Every line of the data is to be transcribed without error.
* * *
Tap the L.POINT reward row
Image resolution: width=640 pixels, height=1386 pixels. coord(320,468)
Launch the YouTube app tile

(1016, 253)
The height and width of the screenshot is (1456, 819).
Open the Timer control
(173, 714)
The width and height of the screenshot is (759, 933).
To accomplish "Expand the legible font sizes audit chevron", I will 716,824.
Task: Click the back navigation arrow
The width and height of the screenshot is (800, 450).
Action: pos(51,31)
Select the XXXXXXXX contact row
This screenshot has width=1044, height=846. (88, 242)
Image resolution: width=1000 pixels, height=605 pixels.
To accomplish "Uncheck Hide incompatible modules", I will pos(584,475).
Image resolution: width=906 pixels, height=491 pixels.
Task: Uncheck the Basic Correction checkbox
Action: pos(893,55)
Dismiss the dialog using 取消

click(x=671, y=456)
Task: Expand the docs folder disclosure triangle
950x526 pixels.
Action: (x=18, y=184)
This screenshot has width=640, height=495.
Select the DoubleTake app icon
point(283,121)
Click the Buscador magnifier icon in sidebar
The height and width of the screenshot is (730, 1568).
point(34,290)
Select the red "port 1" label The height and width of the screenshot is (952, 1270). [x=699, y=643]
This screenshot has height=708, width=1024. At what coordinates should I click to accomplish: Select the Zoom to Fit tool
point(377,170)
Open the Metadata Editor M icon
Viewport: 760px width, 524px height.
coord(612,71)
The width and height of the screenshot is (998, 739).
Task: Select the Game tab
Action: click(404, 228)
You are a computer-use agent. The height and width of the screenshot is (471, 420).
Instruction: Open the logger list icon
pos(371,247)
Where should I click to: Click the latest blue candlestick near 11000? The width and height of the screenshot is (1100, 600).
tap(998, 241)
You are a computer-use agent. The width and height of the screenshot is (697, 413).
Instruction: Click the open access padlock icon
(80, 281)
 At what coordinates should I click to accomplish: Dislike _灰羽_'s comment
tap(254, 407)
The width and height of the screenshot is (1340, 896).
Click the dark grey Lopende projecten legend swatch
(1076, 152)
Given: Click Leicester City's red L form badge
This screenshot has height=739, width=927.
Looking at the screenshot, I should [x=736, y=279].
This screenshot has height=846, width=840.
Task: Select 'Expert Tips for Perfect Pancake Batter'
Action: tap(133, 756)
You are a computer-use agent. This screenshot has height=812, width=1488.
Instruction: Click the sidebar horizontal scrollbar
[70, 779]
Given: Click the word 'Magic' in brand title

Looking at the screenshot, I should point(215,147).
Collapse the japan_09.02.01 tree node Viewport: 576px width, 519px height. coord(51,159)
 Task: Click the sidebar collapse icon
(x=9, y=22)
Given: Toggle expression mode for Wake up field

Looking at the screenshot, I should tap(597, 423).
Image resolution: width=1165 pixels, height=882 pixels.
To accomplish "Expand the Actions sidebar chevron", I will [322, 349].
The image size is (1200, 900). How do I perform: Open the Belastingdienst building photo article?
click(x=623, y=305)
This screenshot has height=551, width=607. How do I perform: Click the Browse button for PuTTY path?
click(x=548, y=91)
* * *
Output of the exercise
Tap the L.POINT reward row
Image resolution: width=640 pixels, height=1386 pixels. coord(320,468)
Launch the YouTube app tile

(1016, 253)
The height and width of the screenshot is (1456, 819).
Open the Timer control
(173, 714)
The width and height of the screenshot is (759, 933).
To accomplish "Expand the legible font sizes audit chevron", I will 716,824.
Task: Click the back navigation arrow
The width and height of the screenshot is (800, 450).
Action: pos(51,31)
Select the XXXXXXXX contact row
This screenshot has width=1044, height=846. (88, 242)
Image resolution: width=1000 pixels, height=605 pixels.
To accomplish "Uncheck Hide incompatible modules", I will pos(584,475).
Image resolution: width=906 pixels, height=491 pixels.
Task: Uncheck the Basic Correction checkbox
Action: pos(893,55)
Dismiss the dialog using 取消

click(x=671, y=456)
Task: Expand the docs folder disclosure triangle
950x526 pixels.
Action: (x=18, y=184)
This screenshot has width=640, height=495.
Select the DoubleTake app icon
point(283,121)
Click the Buscador magnifier icon in sidebar
The height and width of the screenshot is (730, 1568).
point(34,290)
Select the red "port 1" label The height and width of the screenshot is (952, 1270). [x=699, y=643]
This screenshot has height=708, width=1024. At what coordinates should I click to accomplish: Select the Zoom to Fit tool
point(377,170)
Open the Metadata Editor M icon
Viewport: 760px width, 524px height.
coord(612,71)
The width and height of the screenshot is (998, 739).
Task: Select the Game tab
Action: click(404, 228)
You are a computer-use agent. The height and width of the screenshot is (471, 420).
Instruction: Open the logger list icon
pos(371,247)
Where should I click to: Click the latest blue candlestick near 11000? The width and height of the screenshot is (1100, 600).
tap(998, 241)
You are a computer-use agent. The width and height of the screenshot is (697, 413).
Instruction: Click the open access padlock icon
(80, 281)
 At what coordinates should I click to accomplish: Dislike _灰羽_'s comment
tap(254, 407)
The width and height of the screenshot is (1340, 896).
Click the dark grey Lopende projecten legend swatch
(1076, 152)
Given: Click Leicester City's red L form badge
This screenshot has height=739, width=927.
Looking at the screenshot, I should [x=736, y=279].
This screenshot has height=846, width=840.
Task: Select 'Expert Tips for Perfect Pancake Batter'
Action: tap(133, 756)
You are a computer-use agent. This screenshot has height=812, width=1488.
Instruction: Click the sidebar horizontal scrollbar
[70, 779]
Given: Click the word 'Magic' in brand title

Looking at the screenshot, I should point(215,147).
Collapse the japan_09.02.01 tree node Viewport: 576px width, 519px height. coord(51,159)
 Task: Click the sidebar collapse icon
(x=9, y=22)
Given: Toggle expression mode for Wake up field

Looking at the screenshot, I should tap(597, 423).
Image resolution: width=1165 pixels, height=882 pixels.
To accomplish "Expand the Actions sidebar chevron", I will [322, 349].
The image size is (1200, 900). How do I perform: Open the Belastingdienst building photo article?
click(x=623, y=305)
This screenshot has height=551, width=607. How do I perform: Click the Browse button for PuTTY path?
click(x=548, y=91)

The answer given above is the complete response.